真の科学者が目指しているのは、論文を書くこと以上に、この便宜的な説明が世の中にある普遍性を反映しているような、価値ある意味をもたらすことのできる発見。それが「時の評価に耐える研究」というものなのでしょう。
 
物事を便宜的に記述するのは、分解して考えていかないと捉えることができないという、生物としてのヒトの認識・仕組みの限界でもあるかもしれないなとも思います。

それは、口から入った食べ物を人に取り込むときに、小さく消化してからでないと取り込めないことと似ています。

また、高校までの科目は、生物・化学・物理と別れています。自然界はこれを分けて利用しているわけではないにも関わらず。
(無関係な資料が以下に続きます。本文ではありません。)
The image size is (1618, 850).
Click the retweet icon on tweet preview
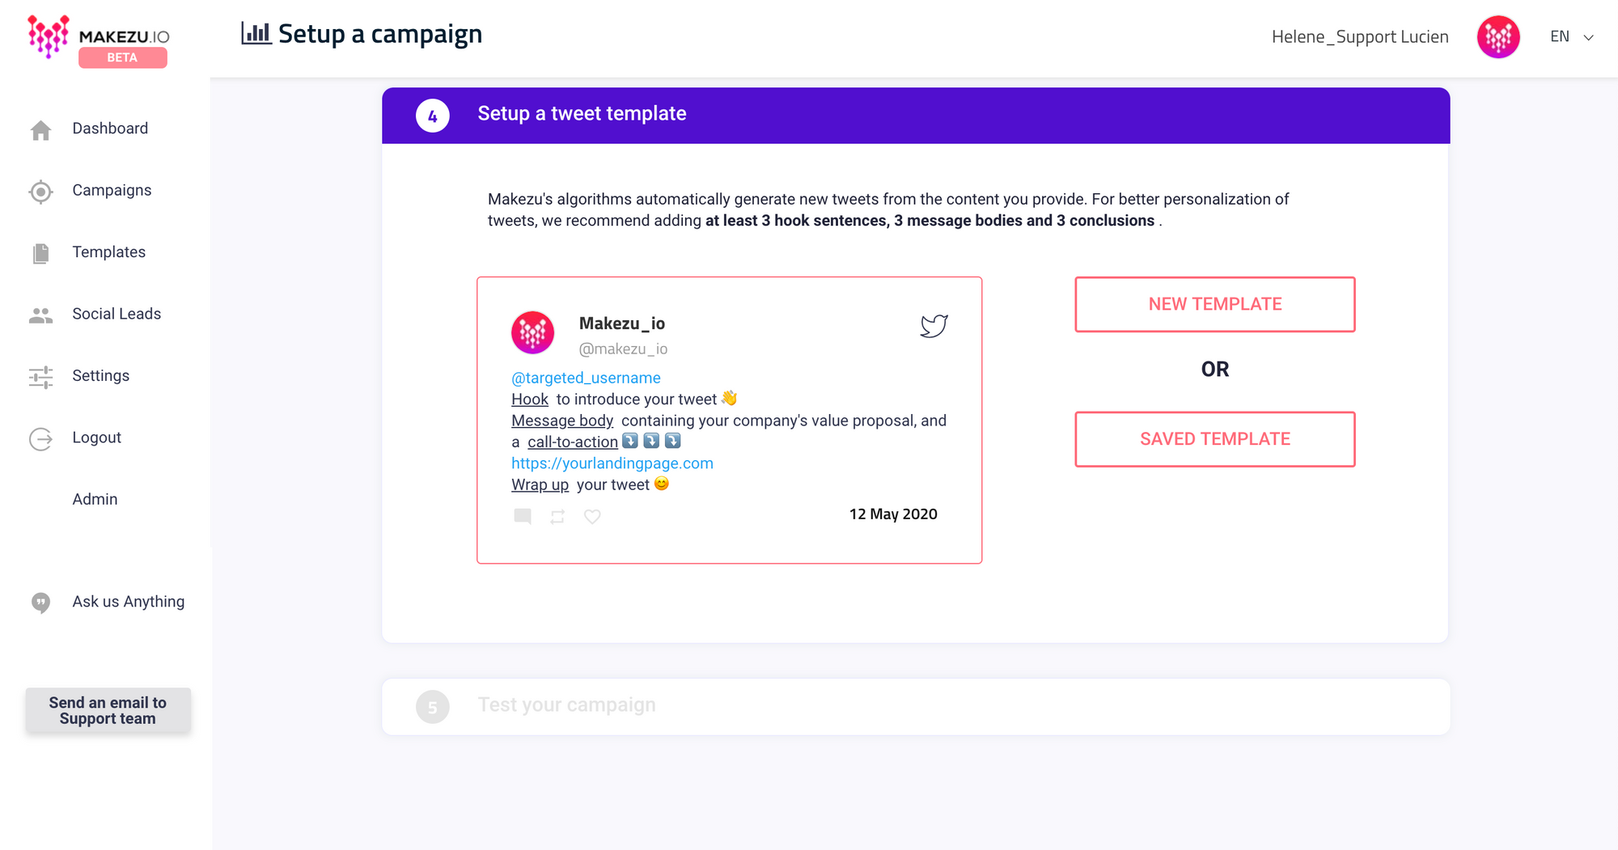click(x=557, y=516)
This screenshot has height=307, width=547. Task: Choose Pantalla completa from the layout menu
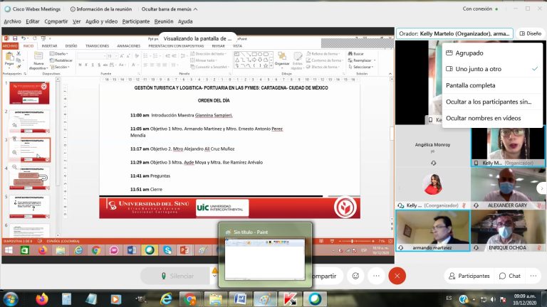[x=470, y=85]
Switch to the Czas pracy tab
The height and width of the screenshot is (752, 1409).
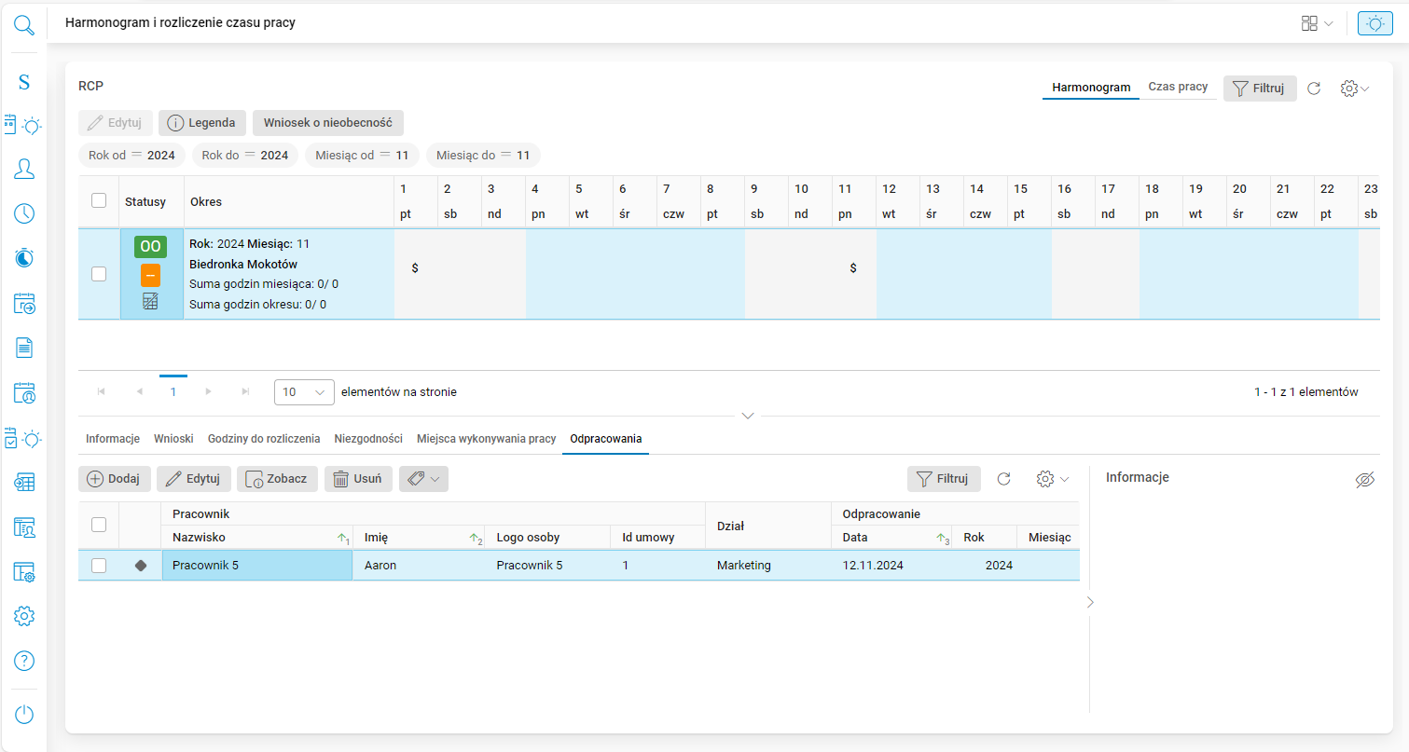click(x=1178, y=87)
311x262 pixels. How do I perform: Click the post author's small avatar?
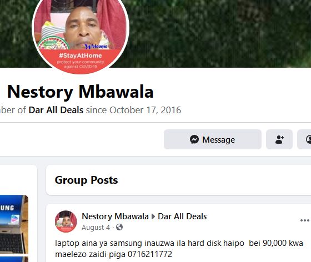pyautogui.click(x=66, y=221)
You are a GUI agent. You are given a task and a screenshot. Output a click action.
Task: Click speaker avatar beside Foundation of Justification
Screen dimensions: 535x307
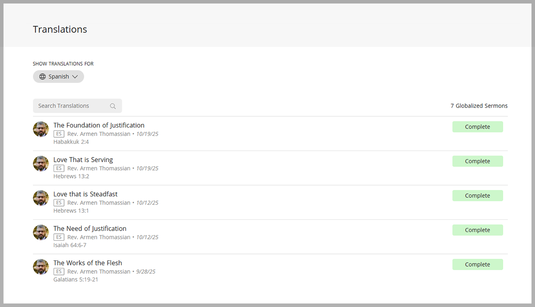pos(41,129)
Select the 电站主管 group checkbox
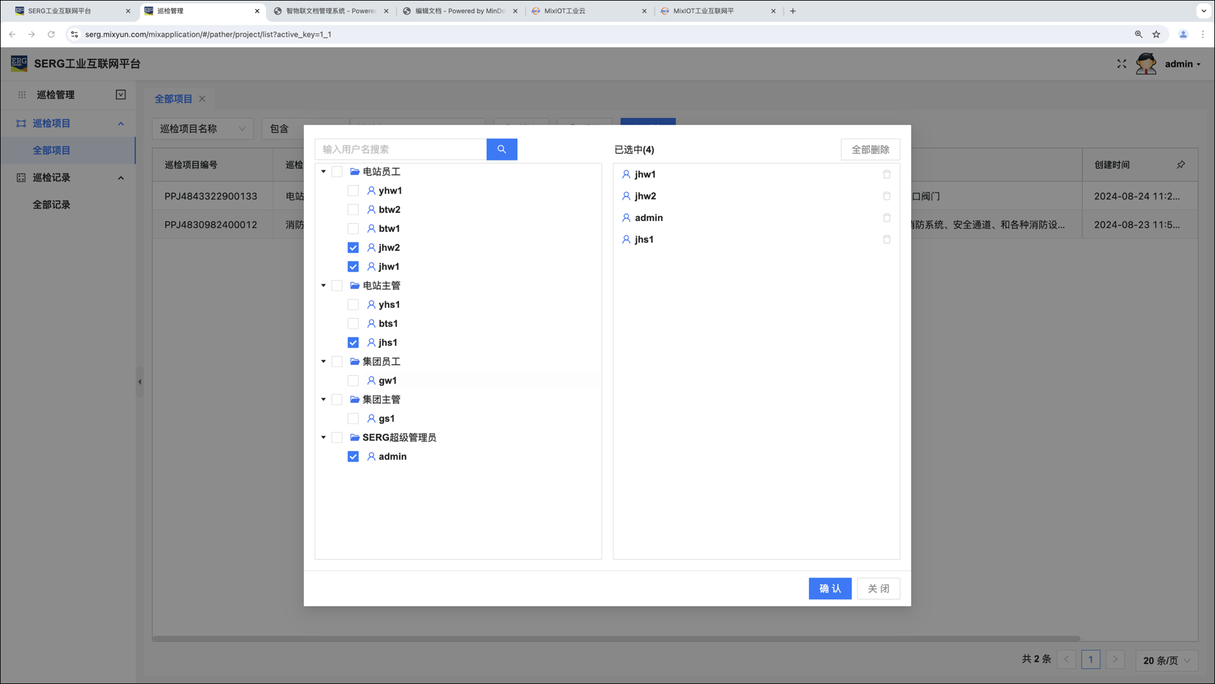Screen dimensions: 1215x684 pyautogui.click(x=337, y=286)
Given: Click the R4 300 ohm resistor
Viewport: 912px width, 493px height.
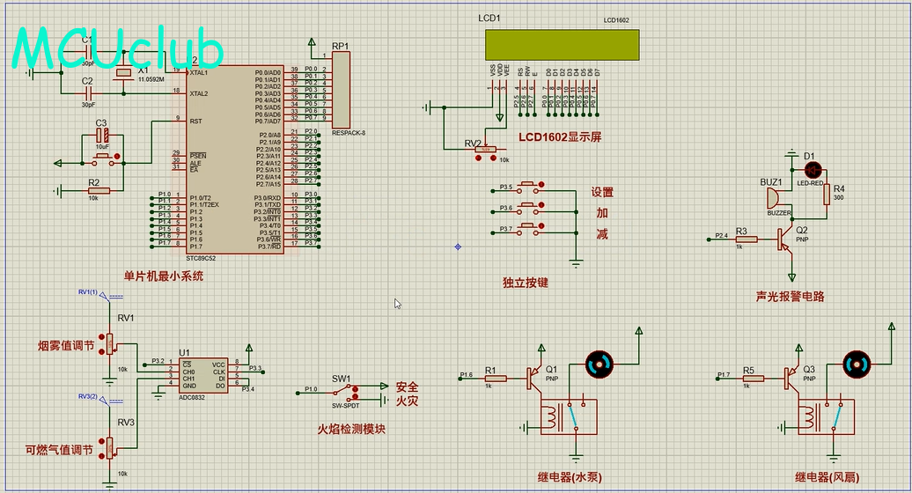Looking at the screenshot, I should tap(826, 193).
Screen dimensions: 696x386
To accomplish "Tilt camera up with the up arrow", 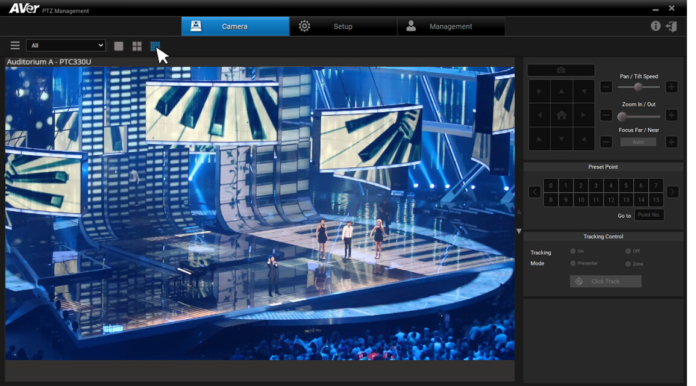I will pos(562,92).
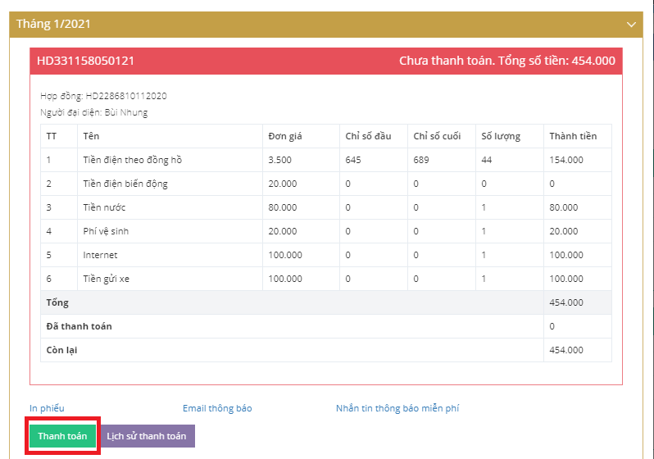654x459 pixels.
Task: Click the Chỉ số đầu column header
Action: 367,136
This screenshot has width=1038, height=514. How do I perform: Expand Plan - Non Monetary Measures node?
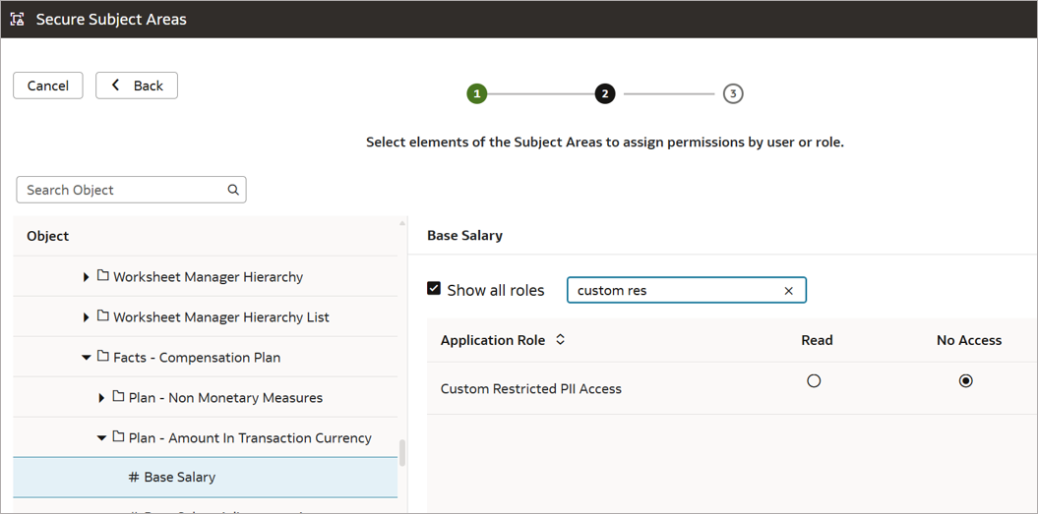click(x=101, y=398)
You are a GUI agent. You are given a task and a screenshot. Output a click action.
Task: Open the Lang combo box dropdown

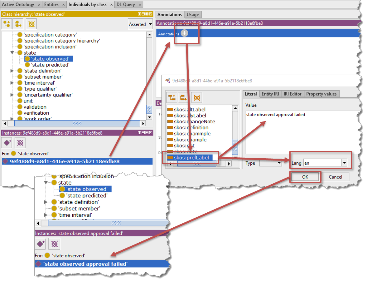click(x=344, y=163)
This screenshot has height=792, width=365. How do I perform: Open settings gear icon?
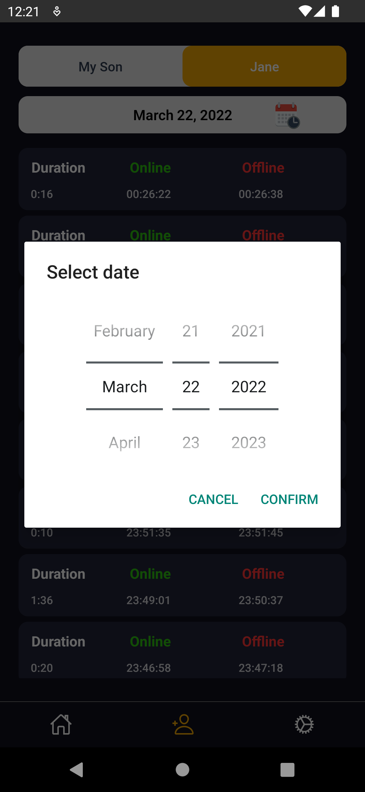(304, 724)
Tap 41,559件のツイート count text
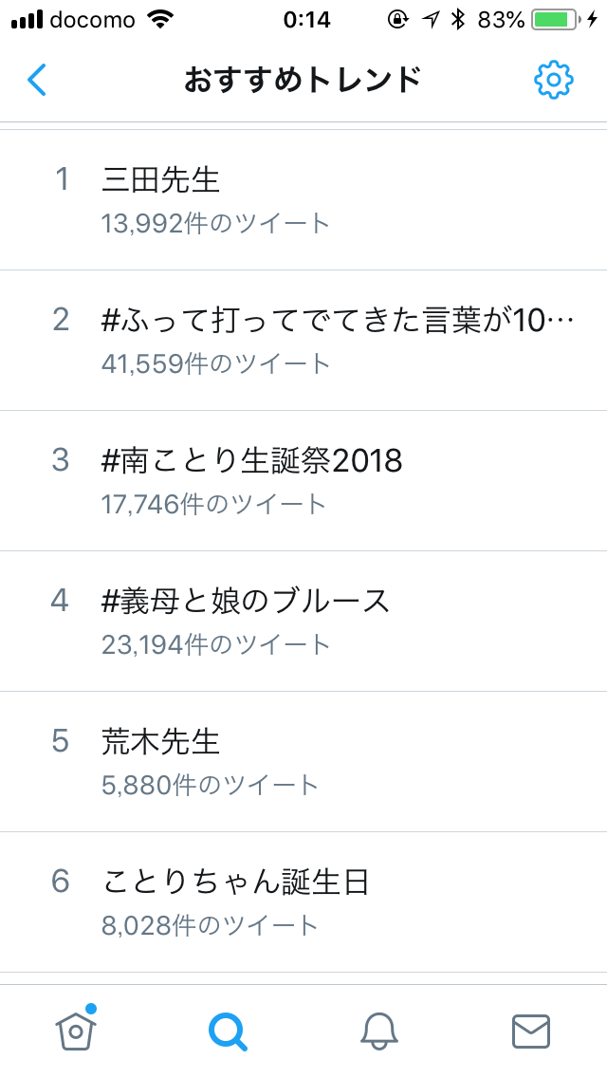The height and width of the screenshot is (1078, 607). point(216,363)
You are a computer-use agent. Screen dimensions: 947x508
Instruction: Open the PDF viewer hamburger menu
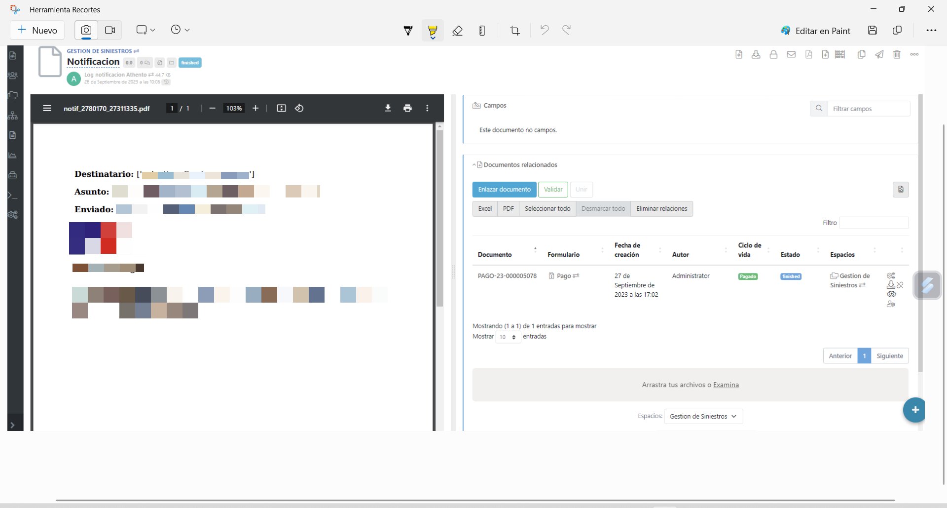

一方で、科学者であると同時に人間である僕は、この便宜性の重要性は認めつつ、「GIFT」の歌詞にあるように、白と黒との間には無限の色があることに自覚的でいたいとも思います。
 
グレーなものをグレーで複雑なまま捉えると訳が分からなくなって、悩ましいことが増えてしまうかもしれない。それは優柔不断と言われるかもしれないし、白か黒かで判断しろという圧力を受けるかもしれない。
 
けど、それで悩むことは実はとっても人間らしい。それで悩むことは、自分にとっては幸せなことなのかもしれない。自分は2つの分野にまたがった研究分野で研究をしていますが、きっとその分野が好きなのも、2つの側面を同時に見ないといけない優柔不断さが魅力的だからかも。AIもさすがに「悩んで幸せ」という感情を持つことはできないんじゃないかなぁ。


「日差しがあるから日陰もある。すべてが意味を持って互いを讃えているのなら、どんな場所でも光を感じられる。」


また、日差しが当たる部分は見てわかりやすいものばかり。それは世の中の物事も人の性格や事情なども。ともすればそこばかりに目が行きがち。しかしながら、明るいことの背景には明るくないことも多くあるわけです。
 
いつも笑っているあの人は、深刻な悩みを抱えているのかもしれない。
  
仕事が順調に見えるあの人は、実は不安で仕方ないかもしれない。
  
すごく誠実な人であるあの人は、自分のコンプレックスの海でもがいているかもしれない。
  
つまり、それゆえに生じる日陰があることが往々にしてあります。それは深刻であればあるほど、周囲や友達、家族に共有できず、一人で抱え込まざるを得ないものだったり。また、そのため、自分自身がどれだけそのことで悩んでいるか、しんどい思いをしているか、周囲には理解されず、しんどくなってしまいます。
  
そんな、その人が抱える闇のようなもの、そこに想いを馳せられるような人、そしてそこにそっと手を差し伸べられる、そんな人が優しい人なのかなぁなんて思ったり。


何度となく聞いて詩の中身を考えて、自分はそんな人で在りたいなーとぼんやり思うようになりました。さて、今後、自分はどんなGIFTを子供たちにあげていけるのでしょうか。